##### PROVIDED RECORDS
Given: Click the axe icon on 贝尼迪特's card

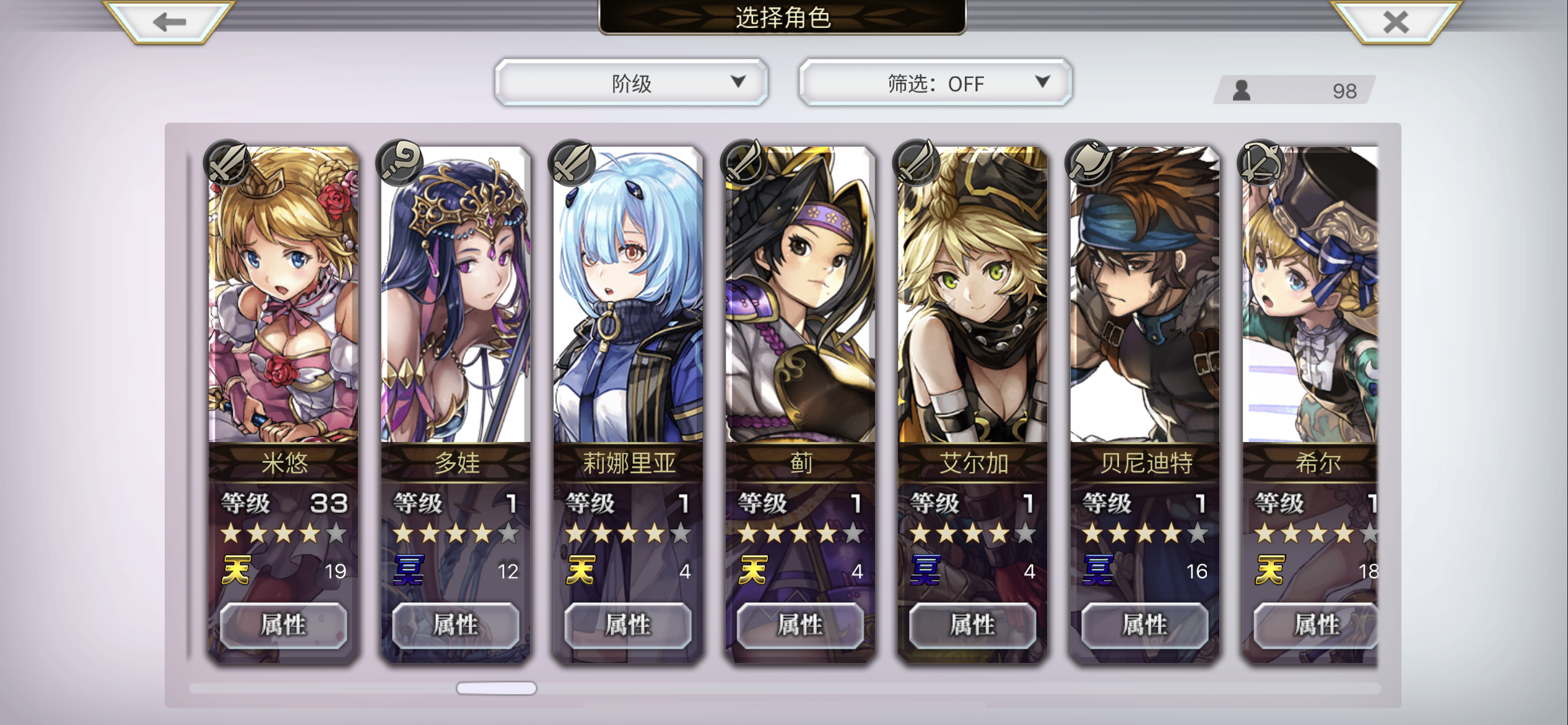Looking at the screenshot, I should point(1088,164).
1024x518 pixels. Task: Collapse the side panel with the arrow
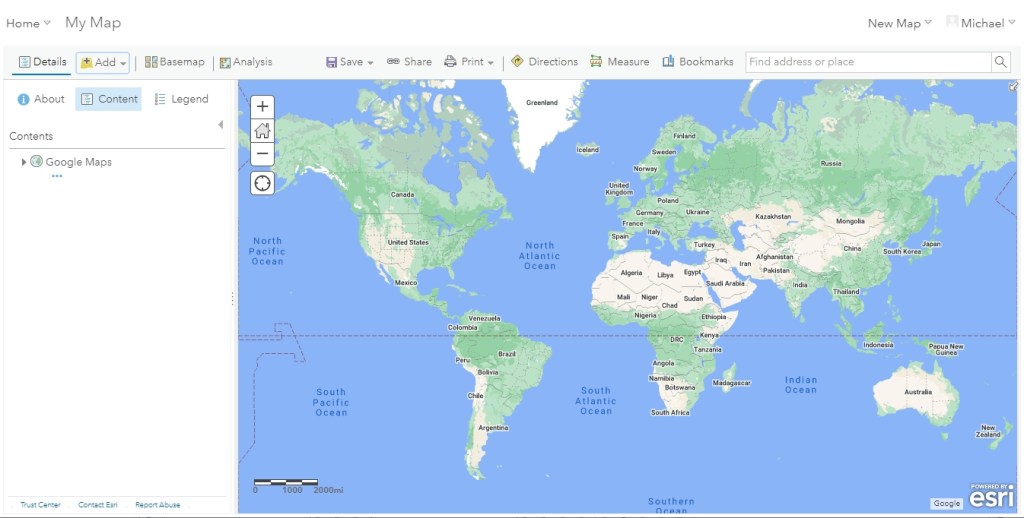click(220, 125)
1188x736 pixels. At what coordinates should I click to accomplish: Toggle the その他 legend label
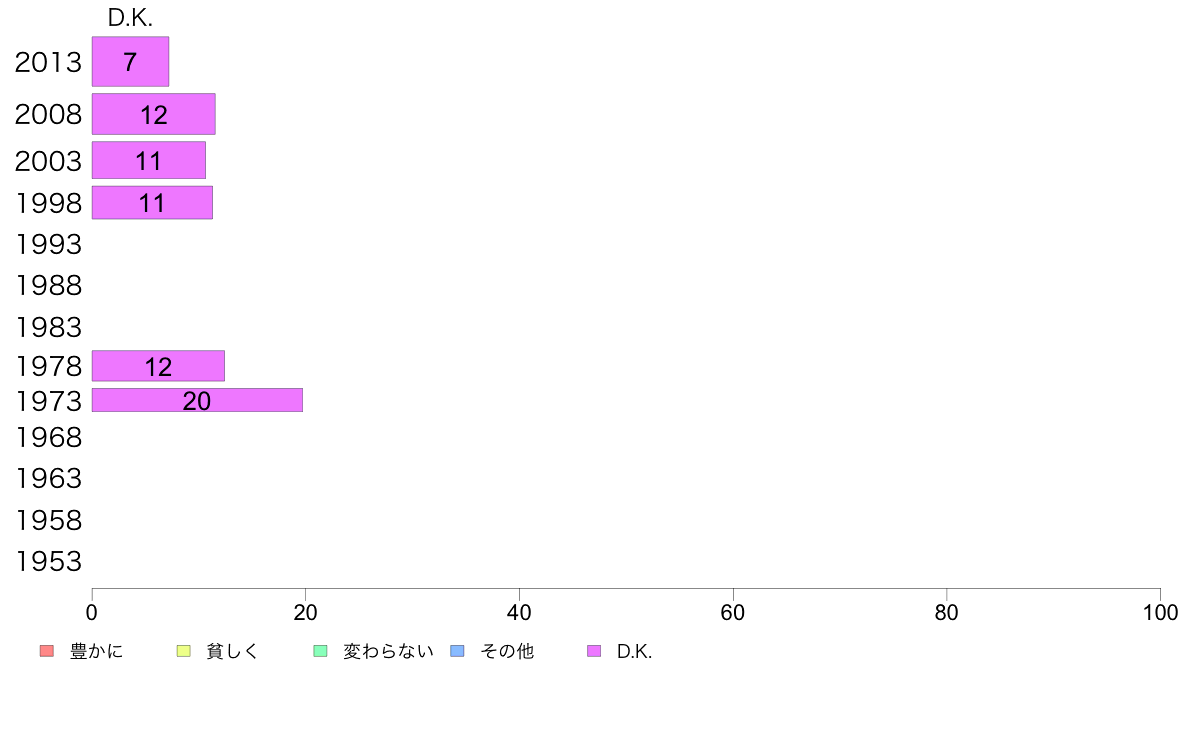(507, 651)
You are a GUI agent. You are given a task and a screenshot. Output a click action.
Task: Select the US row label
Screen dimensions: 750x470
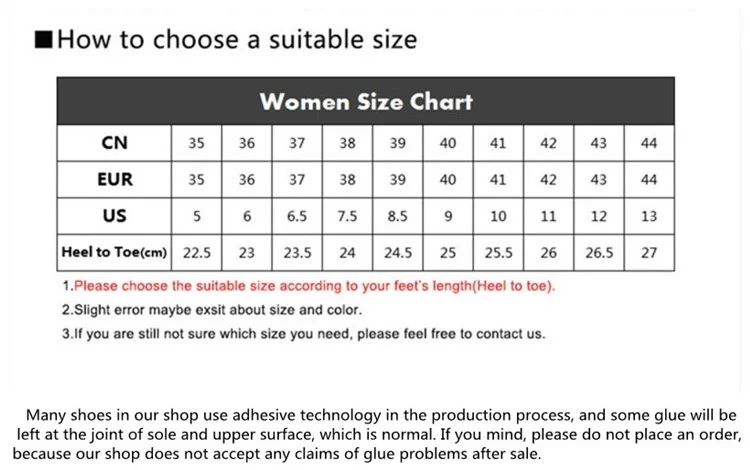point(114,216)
##########
Although the records contain pictures, print only the rest, exactly as written.

REPLY TO THE TASK:
Given: Click the axe icon on 贝尼迪特's card

Looking at the screenshot, I should point(1088,164).
1024x518 pixels. Task: Collapse the side panel with the arrow
click(220, 125)
1188x736 pixels. At what coordinates should I click to accomplish: Toggle the その他 legend label
(507, 651)
You are a GUI agent. You are given a task and a screenshot. Output a click action.
Task: Select the US row label
Screen dimensions: 750x470
point(114,216)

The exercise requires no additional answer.